A flash of purple light and heat erupted in his vision. When his sight returned to normal, he was looking up at the sky. Dark clouds were blurry in his eyes, the top of the Monastery barely separated in color from the sky around it. His chest felt empty like it was a void and not flesh and blood. The pain came then, his left arm and hand were on fire, and his hands clutched at his robes. Socorra entered his vision.
Her hair and clothes were alight with dancing arcs of lightning, and her voice was jumbled and metallic when she spoke. “Be deliberate with your actions, Arm of Us. Do not underestimate your enemy.” She touched a sparking finger to his chest, and a jolt shuttered through Aquiles’ body. He gasped for air and felt the blessed return of a heartbeat he wasn’t aware of before it was stopped. Aquiles just stared off to empty space, gulping air into lungs lit in flame and lightning.
And his soul grew sharper.
***
Barto, the fat one, and the creepy one packed their bags and waited for the wagons to arrive. They were all worried about Arturo. The boy never turned up. If he had some dealings with the church, that was his own business. No sense getting all frazzled over it. “Mierda,” he shook his head.
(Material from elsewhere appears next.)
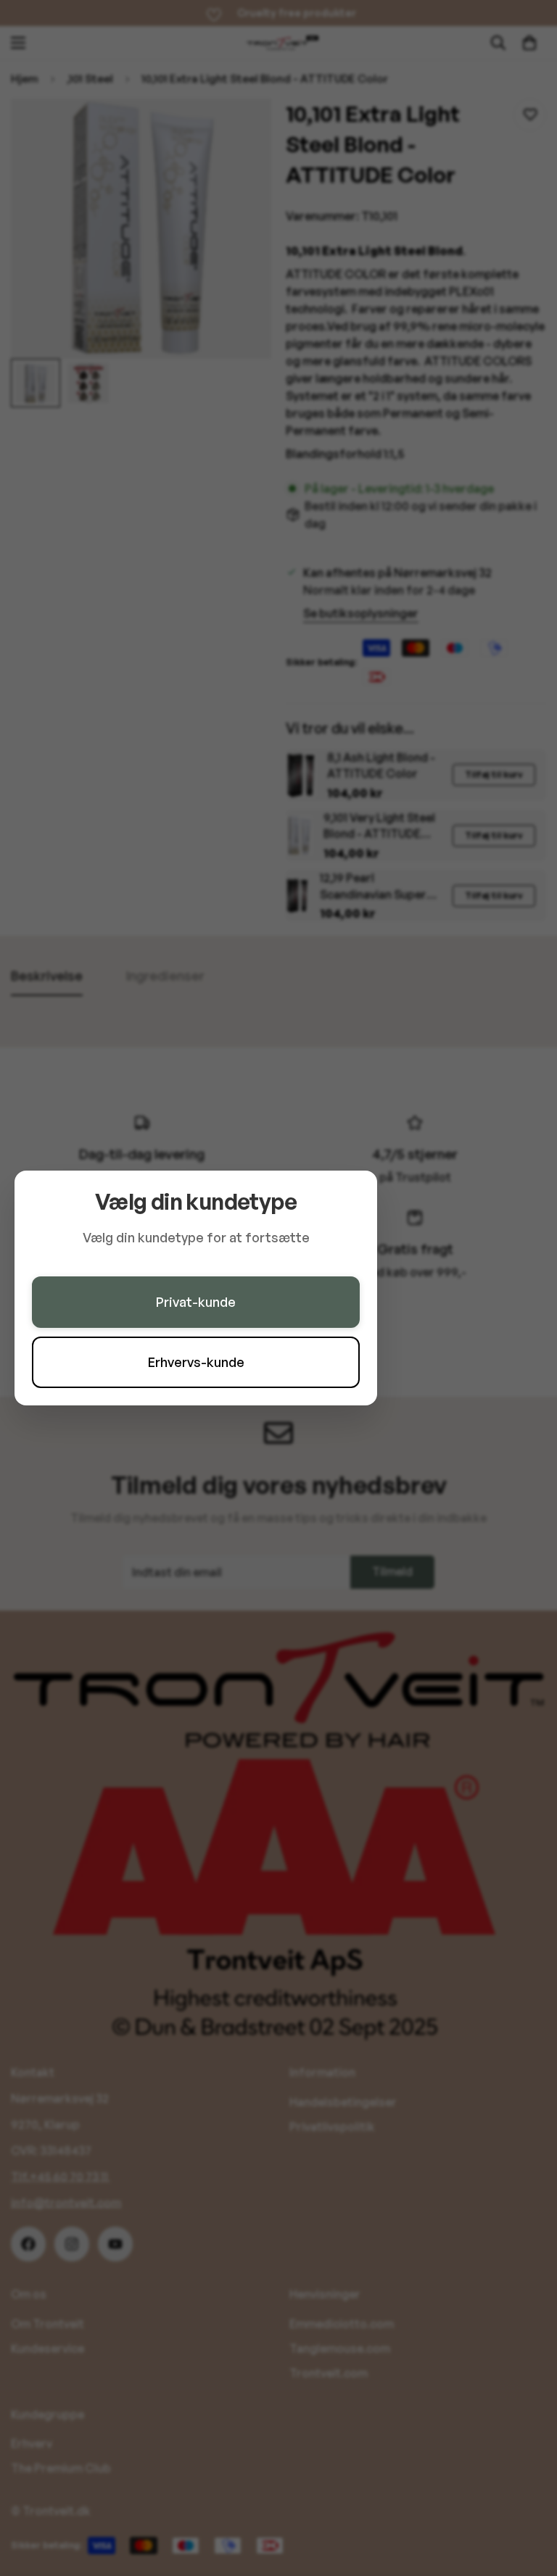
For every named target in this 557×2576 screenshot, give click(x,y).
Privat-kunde (196, 1302)
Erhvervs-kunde (196, 1362)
He’d told the fat one that Arturo was nowhere to be found. The creepy one said he was a grown man and could do as he pleased. Arturo would return home when he wanted. He had money and a mind for travel.
Barto cursed under his breath again, “Pinche cabron.”
A grating voice behind Barto spoke, hammer on a metal pin, and surprised the little group, “I am with the Ministry, and we have your friend. The Parents told me where to find you. Come with me.”
Barto turned to see a woman, shorter than he by a few thumbs, and with a stocky build. She wore a black robe, and her skin looked… lifeless. She smiled, it looked practiced, but what choice did Barto have; he needed to make sure his friend was ok. “Bueno. We’ll follow.” He cocked his head at the stupid pair he stood with. They all followed the Ministry woman.